For Barnes, who was certified in May 2003 by the Los Angeles County Ocean Lifeguard division of the fire department, one particular day stands out in memory.

“Last spring I took advantage of a three-day weekend from my studies at CMC to work a bit at Santa Monica Beach,” says Barnes, a competitive swimmer since the age of 6 and a member of the CMS varsity swim and water polo teams. “That Sunday, it seemed everyone in the entire state descended, and the rip currents were as powerful as small rivers. I didn’t even manage to complete my opening procedure in the tower before the rescues started, and I didn’t sit down until nearly seven hours later. I think I rescued about 25 people that day. When I finally was able to take a break that day and unclench my jaw, I was exhilarated. Everyone who came to the beach left the beach.”
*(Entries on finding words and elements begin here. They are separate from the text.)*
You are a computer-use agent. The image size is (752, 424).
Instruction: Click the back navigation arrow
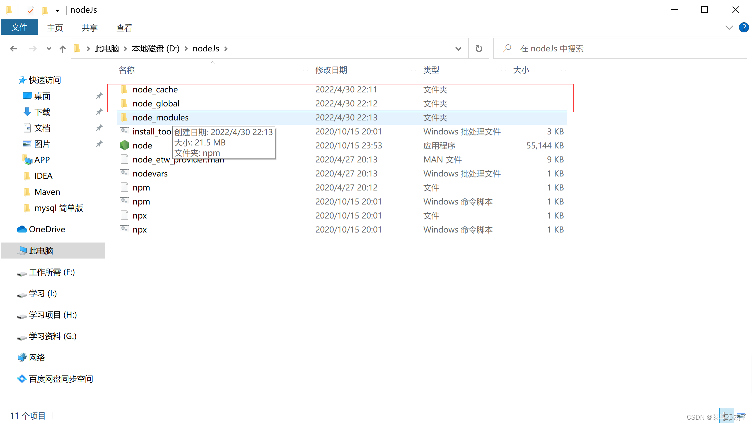pyautogui.click(x=14, y=49)
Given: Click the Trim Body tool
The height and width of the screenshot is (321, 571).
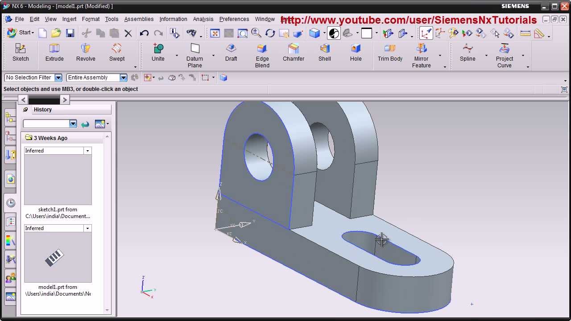Looking at the screenshot, I should point(390,53).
According to Ibarra, who was Red Cross-certified at the age of 15 at a Girl Scout facility in Seabrook, Texas, like anything else the first time you do it, the ability to save lives builds confidence toward accomplishing the next rescue.

“I am more aware of how careless people can be at times, and how dangerous a seemingly harmless situation can become in a matter of seconds,” says Ibarra, wholike Barnes started swimming competitively in first grade. “It is fulfilling though, in a way, to know that someone is still alive because of something I did. As a lifeguard, I’m supposed to prevent dangerous situations from occurring. However, things sometimes happen that you can’t prevent. Those are the rescues that impact me most.

“I guess you could say that I am more aware of the fragility of life because I have seen how quickly and how little it takes for it to be threatened,” she said.

CMS head swimming coach Charlie Griffiths says there are inherent differences between life-guarding at a beach and standing watch at a pool, which offers a more controlled environment without the added challenges of currents, wildlife, or sudden changes in depth. But both forms, he says, require equal measures of vigilance. “A lifeguard’s primary responsibility always is to maintain a safe environment and to be ready to respond to an emergency.”

Haley says that while discussing summer life-guarding with Barnes, Ibarra, and Hilbert, he asked the women if the parents of those they rescuedor the rescued, themselves had given them presents or taken them out to dinner. Their answer, he says: “We’re not allowed to accept gifts.”

“I love the combination of achievement and modesty,” Haley says. “These women are brave, strong, and skilled.”